Dataset items:
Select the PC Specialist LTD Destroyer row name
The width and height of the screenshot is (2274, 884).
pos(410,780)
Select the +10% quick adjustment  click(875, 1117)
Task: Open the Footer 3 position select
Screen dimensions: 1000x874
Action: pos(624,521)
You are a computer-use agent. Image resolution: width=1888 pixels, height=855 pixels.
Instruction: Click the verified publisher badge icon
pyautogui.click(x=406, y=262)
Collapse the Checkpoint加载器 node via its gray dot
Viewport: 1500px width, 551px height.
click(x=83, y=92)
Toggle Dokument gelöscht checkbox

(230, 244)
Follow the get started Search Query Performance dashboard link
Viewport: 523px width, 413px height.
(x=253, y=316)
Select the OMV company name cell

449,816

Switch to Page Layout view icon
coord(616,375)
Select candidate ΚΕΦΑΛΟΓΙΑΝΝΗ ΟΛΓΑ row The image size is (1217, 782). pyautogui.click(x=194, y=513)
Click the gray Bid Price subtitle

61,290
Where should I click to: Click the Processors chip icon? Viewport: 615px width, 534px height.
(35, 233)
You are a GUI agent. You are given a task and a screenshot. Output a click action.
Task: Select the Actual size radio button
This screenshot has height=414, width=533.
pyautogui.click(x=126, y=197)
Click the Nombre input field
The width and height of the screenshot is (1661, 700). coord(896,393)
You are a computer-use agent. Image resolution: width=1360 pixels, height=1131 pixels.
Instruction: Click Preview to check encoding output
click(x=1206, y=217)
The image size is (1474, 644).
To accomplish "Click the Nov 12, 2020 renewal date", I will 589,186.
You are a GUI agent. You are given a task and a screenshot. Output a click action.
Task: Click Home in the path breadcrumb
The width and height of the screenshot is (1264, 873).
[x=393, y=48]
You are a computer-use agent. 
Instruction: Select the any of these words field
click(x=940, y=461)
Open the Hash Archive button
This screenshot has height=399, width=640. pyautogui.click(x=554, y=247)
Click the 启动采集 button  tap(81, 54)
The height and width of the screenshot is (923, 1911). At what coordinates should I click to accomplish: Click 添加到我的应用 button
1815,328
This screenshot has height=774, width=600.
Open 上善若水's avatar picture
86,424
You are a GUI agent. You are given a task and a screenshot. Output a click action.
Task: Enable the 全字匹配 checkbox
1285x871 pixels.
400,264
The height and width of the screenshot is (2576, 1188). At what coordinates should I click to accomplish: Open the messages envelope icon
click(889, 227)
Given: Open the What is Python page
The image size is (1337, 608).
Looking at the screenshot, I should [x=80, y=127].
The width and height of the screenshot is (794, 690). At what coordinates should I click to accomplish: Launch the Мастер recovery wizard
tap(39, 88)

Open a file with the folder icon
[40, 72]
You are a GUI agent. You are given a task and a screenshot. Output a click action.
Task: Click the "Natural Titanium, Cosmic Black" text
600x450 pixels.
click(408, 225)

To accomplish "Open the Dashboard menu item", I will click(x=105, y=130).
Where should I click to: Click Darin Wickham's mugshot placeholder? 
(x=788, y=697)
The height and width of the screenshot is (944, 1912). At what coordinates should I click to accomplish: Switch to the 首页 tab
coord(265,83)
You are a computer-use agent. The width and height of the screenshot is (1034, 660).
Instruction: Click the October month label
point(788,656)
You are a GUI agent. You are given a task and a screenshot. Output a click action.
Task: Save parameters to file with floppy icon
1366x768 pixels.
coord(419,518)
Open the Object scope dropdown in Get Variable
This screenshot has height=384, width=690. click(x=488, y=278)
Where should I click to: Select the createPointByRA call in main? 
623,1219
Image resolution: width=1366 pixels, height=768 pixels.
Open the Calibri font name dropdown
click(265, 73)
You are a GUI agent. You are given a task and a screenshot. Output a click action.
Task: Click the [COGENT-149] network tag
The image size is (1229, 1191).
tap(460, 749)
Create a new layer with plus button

_What you will do_. Extract every line above containing the word "computer".

_Reply to the task_.
You are a computer-use agent. Image resolution: width=1888 pixels, height=855 pixels.
You are a computer-use agent. Image resolution: width=1360 pixels, height=1131 pixels.
You are a computer-use agent. 
You are a computer-use agent. The width and height of the screenshot is (1034, 660).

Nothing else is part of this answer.